Sunday, March 25 2001
Ever since that intense, tearful dinner at Uguale, Gretchen and I have developed yet another little routine that confirms our exclusivity and specialness while simultaneously denying it to everyone else. Every time we see a couple being cute, holding hands, kissing, whatever, we say to one another, "they think they're in love." The implication, of course, is that they can't know love the way we know it. We are the enlightened ones. They, on the other hand, still fumble (and chortle) in the darkness.
We ate our smuggled-in happiness this afternoon and then walked around Park Slope, particularly its local "downtown," which is centered on commercial 7th Avenue. The air was cold and somewhat windy, but the sun was warm and bright and we managed to find sunny places to sit, first on the steps of a corner church and then in a debris-strewn nook in the sidewalk. Sally the dog was indulgent even when we sat around, though of course she would have been happier to have been walking instead. We'd watch people and their dogs strolling by, nodding our approval at the fashion sense of the many lezzies. They've moved on from wire-frame glasses to thicker, rounded plastic frames. All the lezzies wear them. Even if they have 20-20 vision they find a way to wear them.
Periodically young mothers and fathers passed by pushing baby carriages and Gretchen would gasp in dismay. Park Slope didn't used to be home to so damn many breeders! What, do they really think this is a nice place to raise a family? Do they think this World needs another Prozac-popping mouth to feed?
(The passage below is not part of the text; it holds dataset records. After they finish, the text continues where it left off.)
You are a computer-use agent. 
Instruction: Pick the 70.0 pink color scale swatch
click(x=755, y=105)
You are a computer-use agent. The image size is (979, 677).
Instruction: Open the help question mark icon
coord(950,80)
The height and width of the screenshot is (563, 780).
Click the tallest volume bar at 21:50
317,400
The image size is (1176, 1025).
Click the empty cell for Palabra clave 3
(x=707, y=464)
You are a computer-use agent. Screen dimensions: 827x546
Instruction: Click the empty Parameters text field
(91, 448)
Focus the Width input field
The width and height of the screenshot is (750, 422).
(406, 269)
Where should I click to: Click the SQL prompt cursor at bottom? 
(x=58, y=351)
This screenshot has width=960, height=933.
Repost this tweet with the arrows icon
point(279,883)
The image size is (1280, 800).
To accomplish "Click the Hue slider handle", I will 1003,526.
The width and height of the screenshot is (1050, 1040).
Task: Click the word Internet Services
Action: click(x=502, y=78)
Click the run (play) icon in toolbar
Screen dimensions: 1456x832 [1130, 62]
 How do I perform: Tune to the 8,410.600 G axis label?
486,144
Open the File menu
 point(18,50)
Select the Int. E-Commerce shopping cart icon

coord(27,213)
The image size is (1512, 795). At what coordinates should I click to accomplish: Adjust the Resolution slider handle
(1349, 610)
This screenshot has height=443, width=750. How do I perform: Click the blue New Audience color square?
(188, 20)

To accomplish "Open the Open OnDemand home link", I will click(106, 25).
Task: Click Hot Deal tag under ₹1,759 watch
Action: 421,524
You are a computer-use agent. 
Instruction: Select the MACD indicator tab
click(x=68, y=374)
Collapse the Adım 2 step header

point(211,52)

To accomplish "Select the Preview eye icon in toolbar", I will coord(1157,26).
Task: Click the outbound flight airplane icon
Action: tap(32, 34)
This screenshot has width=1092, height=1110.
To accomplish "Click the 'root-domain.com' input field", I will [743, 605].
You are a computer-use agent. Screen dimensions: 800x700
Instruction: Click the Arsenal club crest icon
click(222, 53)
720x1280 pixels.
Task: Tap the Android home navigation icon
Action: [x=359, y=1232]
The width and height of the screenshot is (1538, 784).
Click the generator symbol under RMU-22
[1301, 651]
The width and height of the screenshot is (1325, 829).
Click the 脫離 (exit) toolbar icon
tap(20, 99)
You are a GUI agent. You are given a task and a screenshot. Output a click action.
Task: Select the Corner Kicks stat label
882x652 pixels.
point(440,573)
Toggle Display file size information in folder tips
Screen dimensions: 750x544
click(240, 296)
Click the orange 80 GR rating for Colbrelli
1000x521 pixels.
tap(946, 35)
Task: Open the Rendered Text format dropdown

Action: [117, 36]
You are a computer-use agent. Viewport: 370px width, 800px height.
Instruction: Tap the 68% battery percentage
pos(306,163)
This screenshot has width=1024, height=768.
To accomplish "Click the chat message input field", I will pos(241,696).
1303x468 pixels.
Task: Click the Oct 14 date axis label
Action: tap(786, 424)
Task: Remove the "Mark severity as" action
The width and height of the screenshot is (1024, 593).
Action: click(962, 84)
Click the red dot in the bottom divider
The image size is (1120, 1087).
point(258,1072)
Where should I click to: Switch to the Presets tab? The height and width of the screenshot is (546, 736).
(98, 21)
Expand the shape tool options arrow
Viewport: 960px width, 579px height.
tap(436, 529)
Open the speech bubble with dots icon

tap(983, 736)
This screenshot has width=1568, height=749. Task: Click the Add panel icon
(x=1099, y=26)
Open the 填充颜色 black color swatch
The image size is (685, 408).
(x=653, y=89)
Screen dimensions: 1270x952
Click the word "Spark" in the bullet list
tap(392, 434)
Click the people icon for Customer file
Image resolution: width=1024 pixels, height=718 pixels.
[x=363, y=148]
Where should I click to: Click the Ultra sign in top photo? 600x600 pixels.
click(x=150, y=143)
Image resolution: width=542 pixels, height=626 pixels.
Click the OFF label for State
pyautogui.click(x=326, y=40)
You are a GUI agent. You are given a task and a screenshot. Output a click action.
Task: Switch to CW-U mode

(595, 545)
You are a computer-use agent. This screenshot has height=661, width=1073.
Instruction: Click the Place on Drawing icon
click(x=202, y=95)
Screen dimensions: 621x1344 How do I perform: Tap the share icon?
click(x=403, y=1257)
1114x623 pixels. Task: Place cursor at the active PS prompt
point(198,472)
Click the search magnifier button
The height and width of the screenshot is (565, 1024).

Occasionally someone would walk by with a dog whom Gretchen knew. Eventually a butchy dyke she knew approached with her girlfriend's dog and Gretchen and her became entangled in awkward casual conversation, mostly about the absent girlfriend. "Is she mad at me?" Gretchen wanted to know. "[Pause...] I don't know," the dyke responded. Regarding me, Gretchen had this to say, "This is him; we're in love!" It's a little odd for me being on the edge of this vast endemic Park Slope lezzie-cum-canine culture.
In the evening Gretchen and I took the subway into Manhattan and met up with her friend Denise at a super-swanky restaurant called Park Avalon. Gretchen wanted to go there specifically because it seemed like the perfect place to drink martinis.
I guess I'd never had a real martini before; ours came in big icy tumblers with a special metal strainer to hold back the ice as you (or, more often, the waiter) poured them into your martini glass.
Again I ordered penne pasta and rubbery deep-fried calamari, and Gretchen had pretty much the same thing she'd had the other night at Uguale, something frightfully vegetarian. I don't really remember what we talked about except Denise's story about the time her girlfriend broke up with her the very week that both her parents died. All the lezzies and bisexual chicks have depressing tales to tell, but not usually as bad as this.
Gretchen thought our waiter was a hottie. He looked somewhat Polynesian, and Gretch figured he might be a good date for Denise. So Gretch flirted with him and managed to get his phone number (as well as a kiss on the cheek). The waiter's fatal mistake (worse than his implication that he's an alcoholic) was his admission that he is only 24. Denise had been vaguely interested until she heard that. If you're male and want to date career women in New York, it's best to claim you're at least 30.
As with Uguale, I put the tab on my Discover Card.
Preparing to leave the Park Avalon, Gretchen noted a man and woman meeting each other for the first time in the doorway. A blind date! How quaint! We saw them head off to the bar (evidently determining for themselves whether or not their chemistry was worthy of a full meal).
After we'd said goodbye to Denise, Gretch and I headed off to our next activity at Union Square Theater. She had gone and bought tickets for a musical called Batboy, a tale based on a Weekly World News article about the travails of a half-human/half-bat creature discovered in a cave in West Virginia.
Getting the $18 tickets had seemed like a good idea a few weeks ago, but a little way into the production I found myself nodding off. The show was well-produced and the music wasn't especially annyoying, but something about the zanyness of it all just didn't work for me. In terms of special effects, the Batboy looked perfectly human except for his pointy batlike ears.
We thought it best to leave when intermission came.